X-ray Photoelectron Spectroscopy (XPS) O 1s spectra provide experimental verification of at least two types of bridging oxygen in Na-silicate glasses. Oxygen of the Si–O–Si moiety (i.e., BO) is two-fold coordinate whereas O of the second type is at least 3-fold coordinate, with Na being the third atom to which BO is coordinated (i.e., a BO–Na moiety). The conclusion is supported by many molecular dynamics (MD) simulations on Na and Na–Ca silicate glasses, ab-initio MO calculations, and by X-ray diffraction studies (XRD) of crystalline Na-silicates. The existence of at least two types of BO has implications for numerous types of spectroscopy. The fits to the O 1s XPS spectra indicate that the BO signals span a binding energy range of about 0.5eV or 50kJ. This energy range is likely to affect nuclear, electronic and perhaps some vibrational spectroscopies in that each BO and BO–Na moiety probably will yield a separate signal (perhaps overlapping) in many types of spectroscopy including O 1s XPS, 17O NMR and Raman spectroscopies. According to the modified random network (MRN) model of silicate glasses, the locations of NBO, BO and BO–Na are related closely to the structure of the glass, with NBO located at the interface between the ionic channels and the covalent network and BO located within the network. Some BO atoms of the network are, however, located near channels and in sufficiently close proximity to Na atoms for the BO to be coordinated to Na, thus giving rise to the BO–Na moiety.
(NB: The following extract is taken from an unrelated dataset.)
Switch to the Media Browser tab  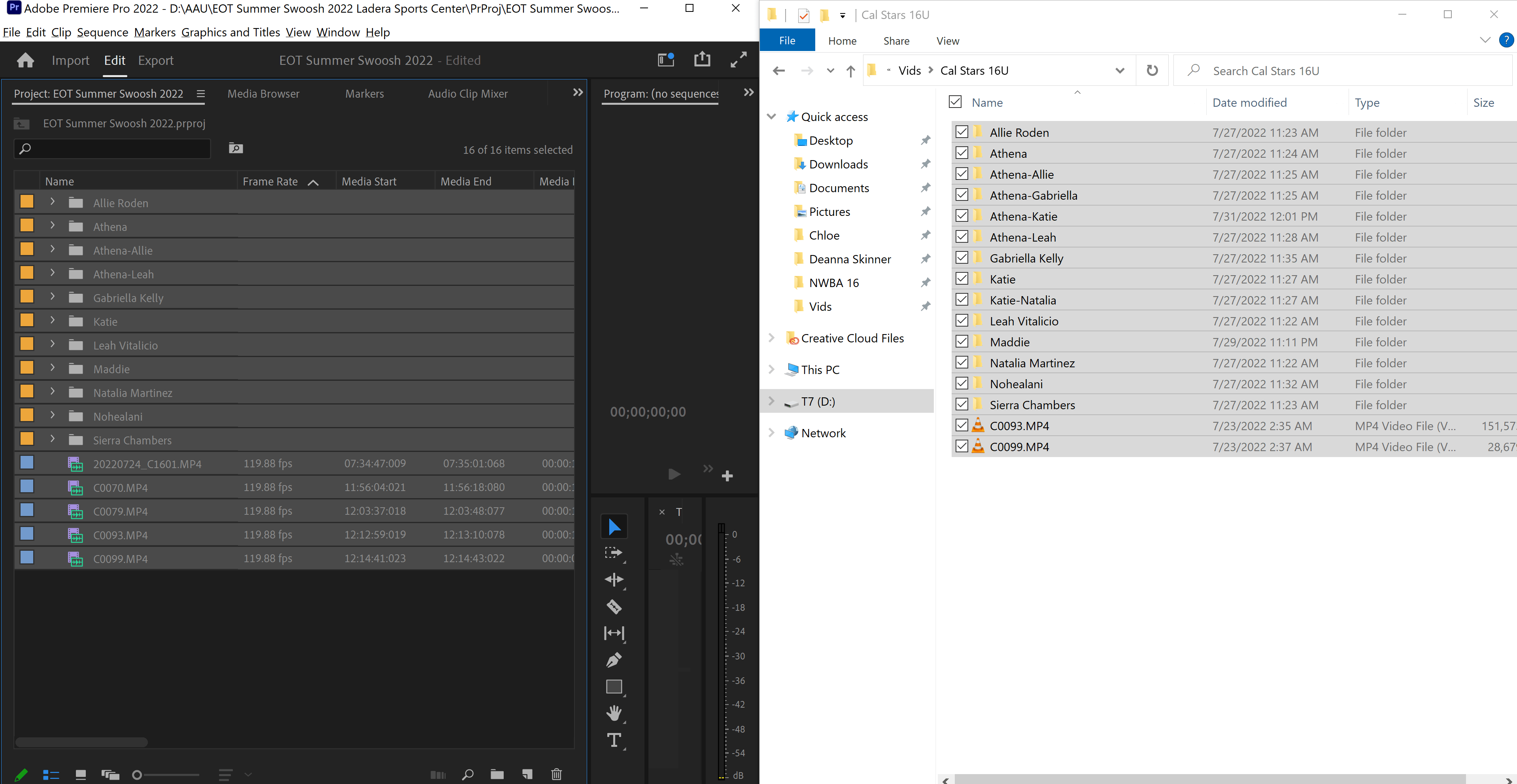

There are then, three distinct zones of oxygen atoms, a NBO zone at the interface between the channels and network, a BO–Na zone located within the covalent network but close to the channels, and a BO zone located deep within the covalent network. The X-ray beam damages, to some extent, Na-silicate glasses. The effect generally is to increase slightly the total BO content of the glass at the expense of NBO, thus increasing the polymerization of the glass. Polymerization may cause channels to become segmented into unconnected pockets where ionic species are concentrated. This damage has not been observed for crystalline silicates although additional studies are required. The implication is that the structures of glasses are much more fragile than crystalline structures and are readily altered. All glasses so far studied have shown beam damage with changes to BO:NBO ratios.